Enforcement in Belgium
In addition to the jurisdictional issue, there was an obstacle for enforcing the Dutch order in Belgium. It had been issued ex parte. It was therefore not a decision in the meaning of Article 2 of the Regulation, and it could not benefit from the enforcement regime of the Regulation.
But after the abolition of exequatur, the enforcement of foreign judgments is only to be challenged ex post for grounds listed in Art 45. Violation of the scope of Art 35 is not one of them. Issuance of protective measures ex parte is not either. Was there a remedy for SHAPE in Belgium? Maybe Adrian Briggs is right when he writes that Art 45 should not be read literally, and that other grounds for opposing enforcement should be admissible.
It must be underscored that ex parte provisional measures may not benefit from the Brussels regime, but the Brussels I bis Regulation expressly recognises that national law might allow their enforcement. In this case, after Dutch courts lifted the authorisation on the ground that NATO benefited from an immunity, SHAPE sought a declaration of enforceability of the Dutch judgment on the ground of a 1925 bilateral treaty between Belgium and the Netherlands (that the Brussels instruments have replaced, but not terminated – rings a bell?), because the argument of SHAPE was that its immunity excluded the application of the entire regulation (the argument was rightly rejected by the CJEU).
Jurisdiction to Lift the Provisional Attachment
SHAPE applied to the Dutch court, and the Dutch court of appeal set aside the authorisation and lifted the attachment on the ground of the immunity of SHAPE. The creditors appealed, and, although the issue of jurisdiction was not raised, the Dutch supreme court wondered whether Belgian courts had exclusive jurisdiction to lift an attachment over assets situated in Belgium on the grounds of Article 24(5) (“enforcement of decisions”), and thus referred the case to the CJEU.
The question was framed narrowly, and the CJEU only answered that Article 24(5) did not apply, because the proceedings did “not concern per se the enforcement of judgements in the meaning of Article 24(5)”. The court had just insisted that the provision applies to “proceedings relating to recourse to force, constraint or distrain on movable or immovable property”, so it seems that it considered that an application to lift a provisional attachment could not be considered to relate to use of force.

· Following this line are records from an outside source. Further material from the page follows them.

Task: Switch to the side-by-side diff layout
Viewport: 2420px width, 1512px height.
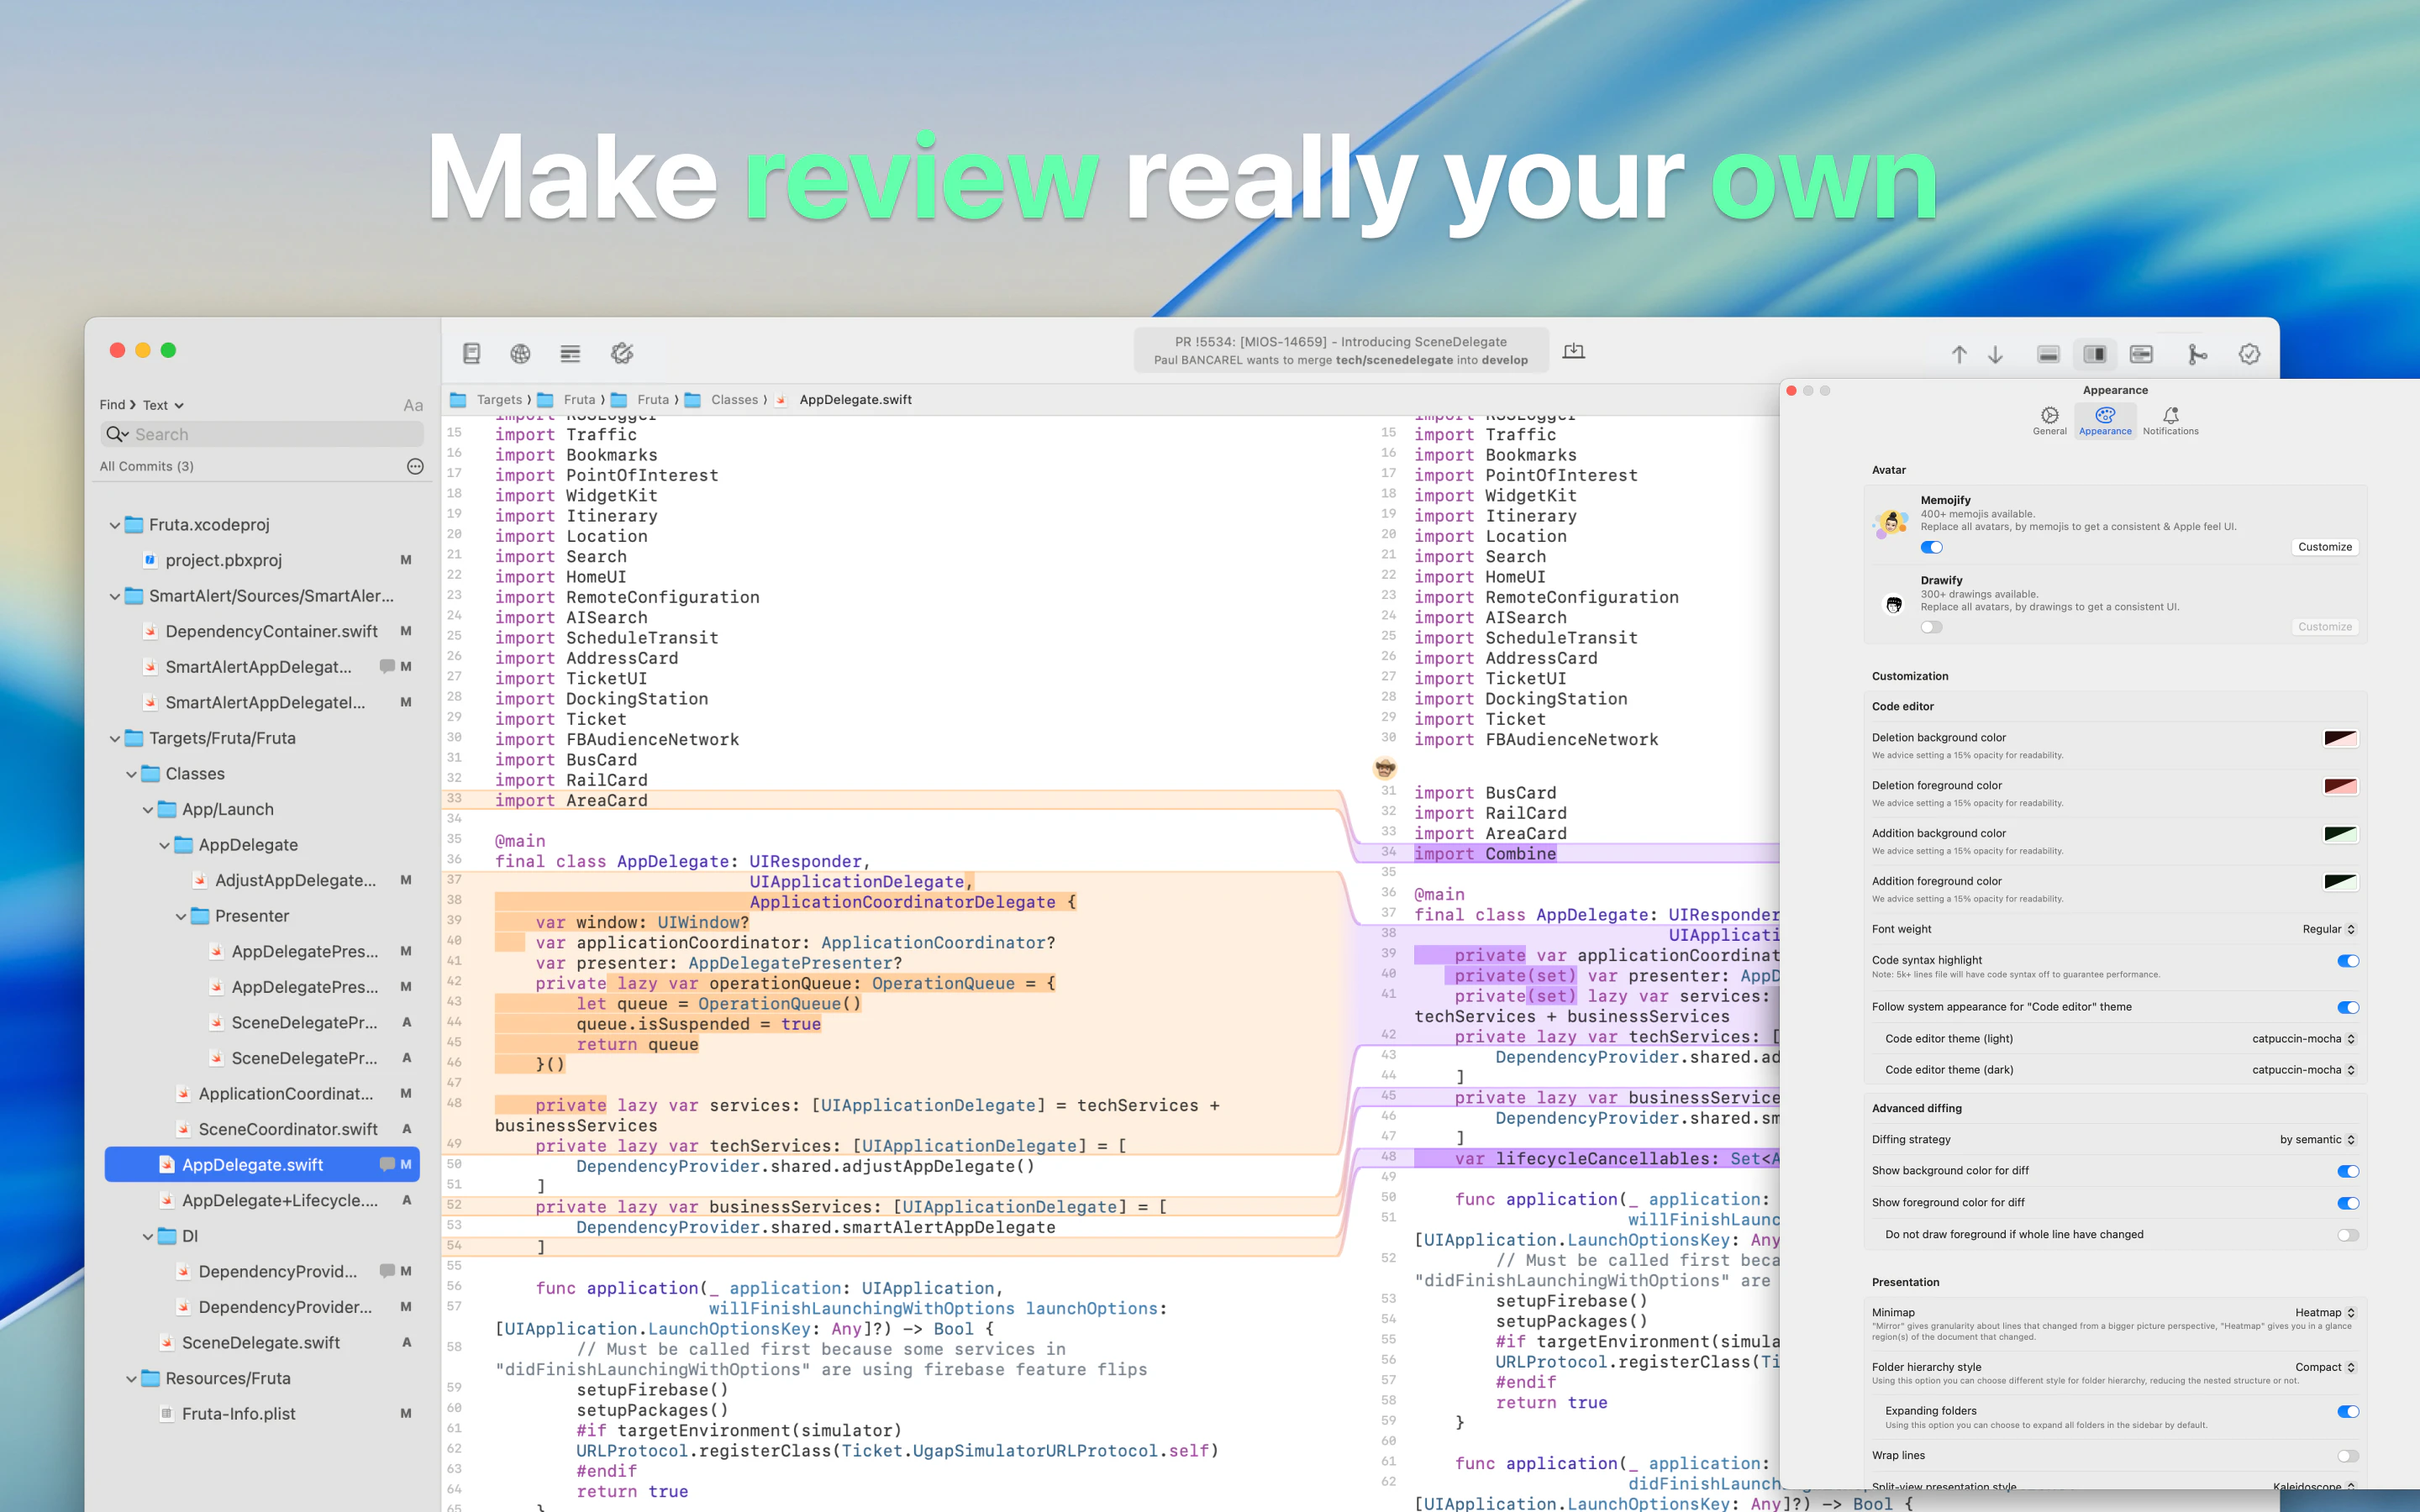Action: click(x=2094, y=354)
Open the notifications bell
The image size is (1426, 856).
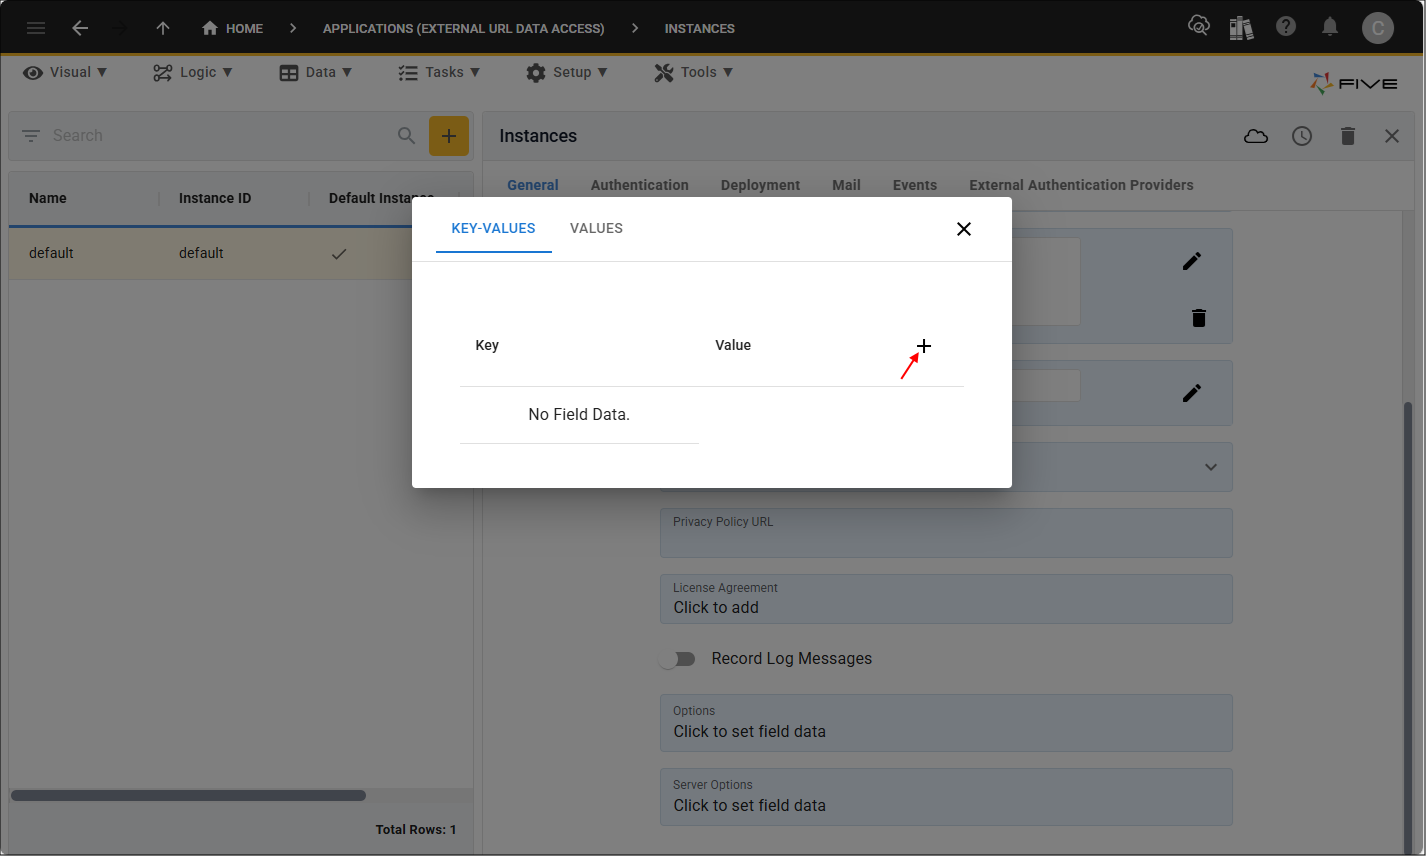point(1330,26)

One must also say that Article 24(5) applies to the enforcement “of decisions”, and that it is unclear which decision would have been enforced in this case, since the proceedings on the merits were pending.
Most unfortunately, the CJEU only answered the question as it had been framed and did not elaborate on the court which would have jurisdiction under the Regulation.
It is submitted that, for a number of reasons, it should be the court which issued the order in the first place. A first reason is that the process of lifting a provisional attachment requires to reconsider and, as the case may, set aside, a judicial order. Under the Regulation, it is hard to see how any other court than the court of origin could be entitled to do so. Another reason is that the court of origin will apply the same rules to decide whether the decision was rightly granted.